Your task:
Turn the lines below, from the line with "You are a GUI" to the line with "pos(1208,129)", both included, into a JSON list of strings with one string per line and no blank lines. Leave the pictures out of the list.
--- start of Items ---
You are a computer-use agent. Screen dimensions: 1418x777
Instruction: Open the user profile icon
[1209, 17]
--- end of Items ---
--- start of Items ---
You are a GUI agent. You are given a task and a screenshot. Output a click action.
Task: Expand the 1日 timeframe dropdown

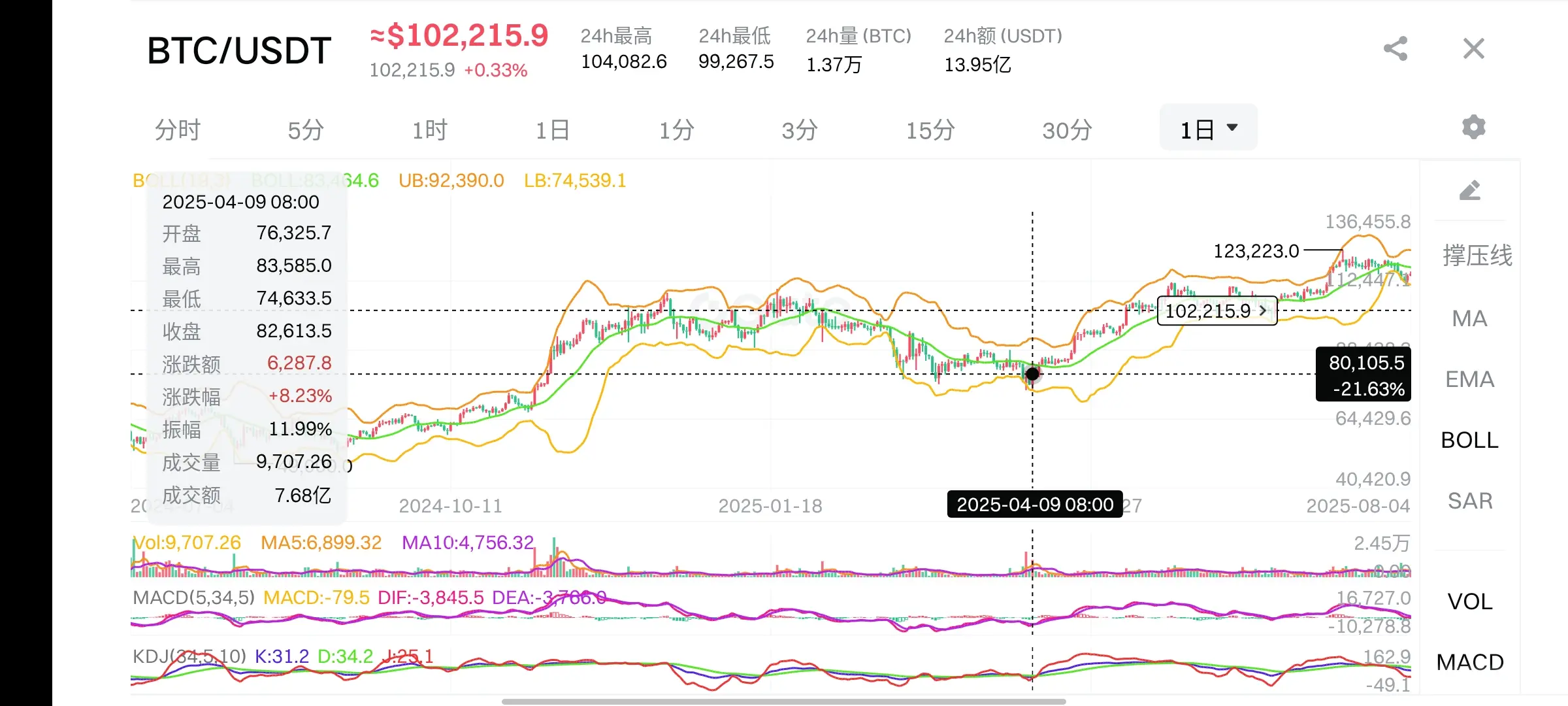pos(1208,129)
--- end of Items ---
The solution:
[
  "You are a GUI agent. You are given a task and a screenshot. Output a click action.",
  "Task: Expand the 1日 timeframe dropdown",
  "pos(1208,129)"
]